The moonroof accessory panel may be a structure that may be removably attached to a moonroof area of a vehicle. The moonroof accessory panel may be used to hold a drone associated with the vehicle such that the drone may take-off from and land on the moonroof accessory panel. The top of the moonroof accessory panel may also be accessible from the cabin of the vehicle such that a user may place the drone on top of the moonroof accessory panel while inside the cabin. The moonroof accessory panel may also be used for other purposes beyond holding drones as well.
It’s feasible professional providers of mapping, surveying, or infrastructure inspection services might use the removable moonroof accessory to work from reclining positions inside their Ford vehicles. But the patent foresees the platform option mostly being used by everyday drivers to send their drone out as an advance data scouts. For example:
The drone may identify a traffic accident a mile ahead of the vehicle, relay this information back to the vehicle, and the vehicle may then re-route itself to avoid the accident. The drone may also be used to assist the vehicle in any other manner as well.
Read: Ford patent depicts drones jump-starting cars with flat batteries
Not as easy as the many smartphone traffic apps available, to be sure, but how many of those will capture social media enthralling images from 100 feet up?

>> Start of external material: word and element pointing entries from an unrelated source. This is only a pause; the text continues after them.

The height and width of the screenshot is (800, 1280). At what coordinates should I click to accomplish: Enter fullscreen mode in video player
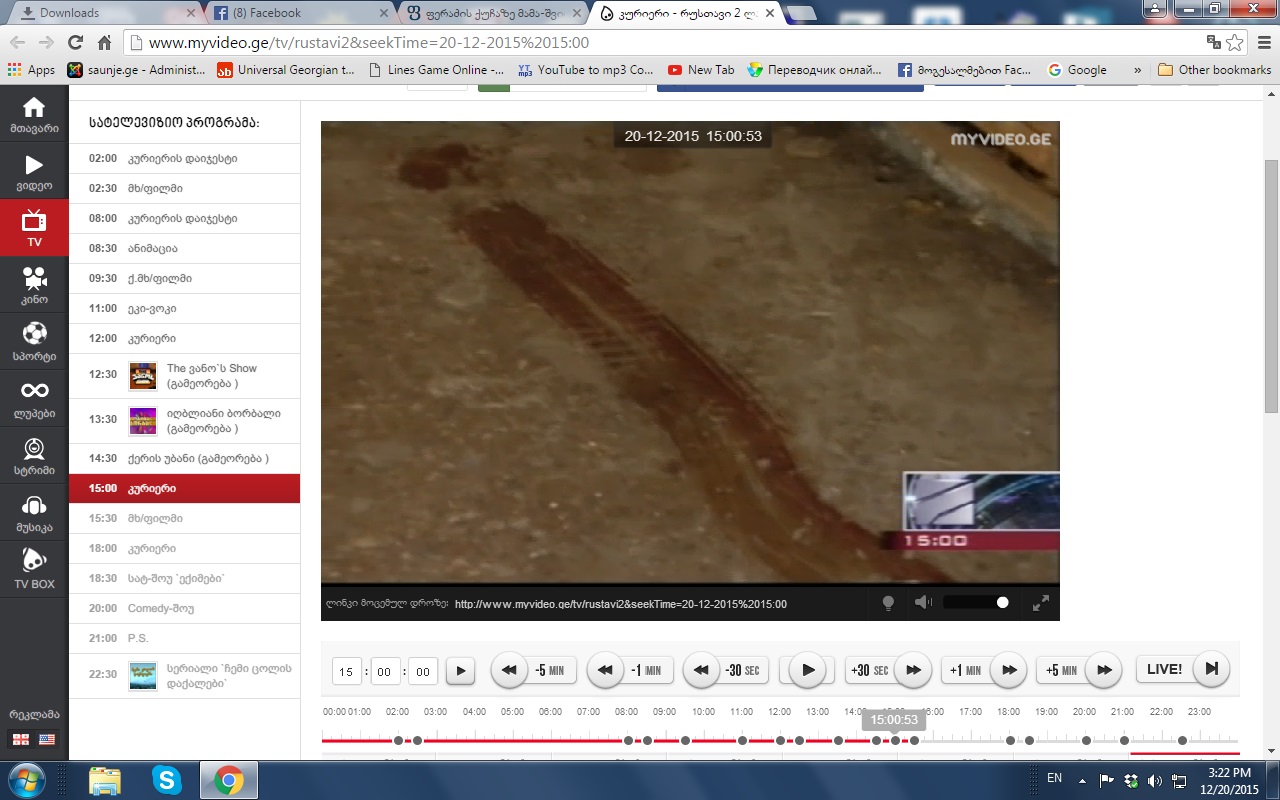pyautogui.click(x=1041, y=602)
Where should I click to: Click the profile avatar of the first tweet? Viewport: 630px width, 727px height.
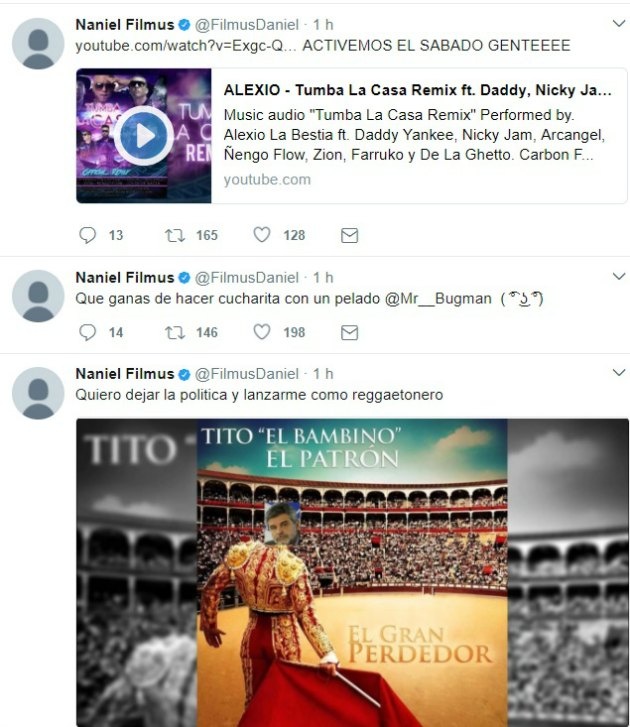tap(38, 44)
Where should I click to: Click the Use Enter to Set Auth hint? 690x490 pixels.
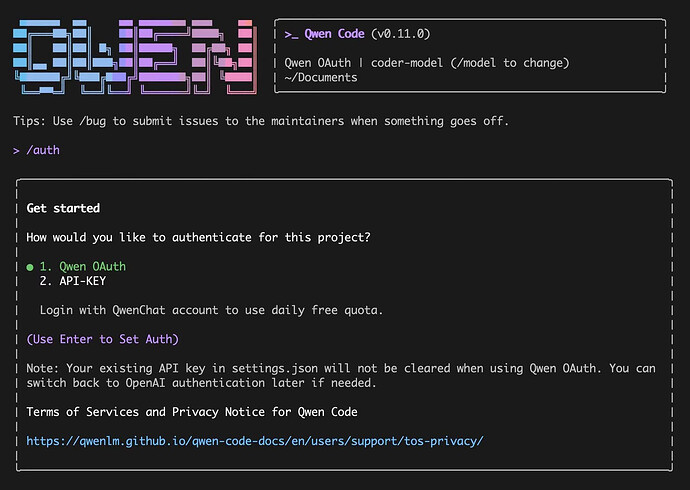103,339
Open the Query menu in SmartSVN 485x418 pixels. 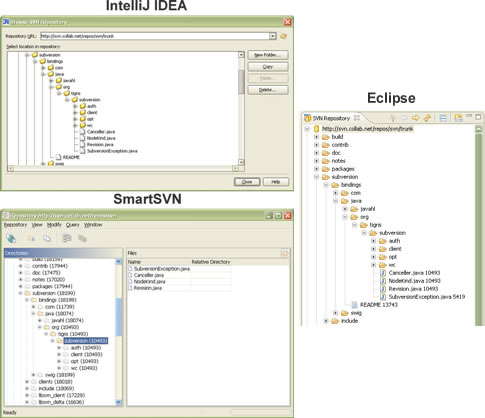[72, 225]
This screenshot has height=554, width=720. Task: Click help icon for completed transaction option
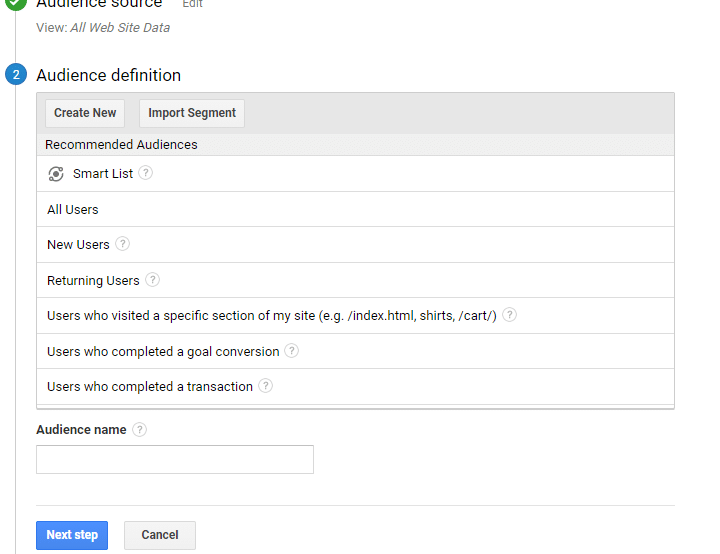265,386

The Ford patent application, of course, describes the drone with full wonky detailed specs. But generally speaking, it’s explained as being a made up of a secured four-sided frame, into which a central docking panel can either be affixed for permanent use, or removed and tucked away when UAV use is not foreseen – which, in the case of an unexpectedly encountered accident, would make it as useful as the proverbially garage-stored spare tire.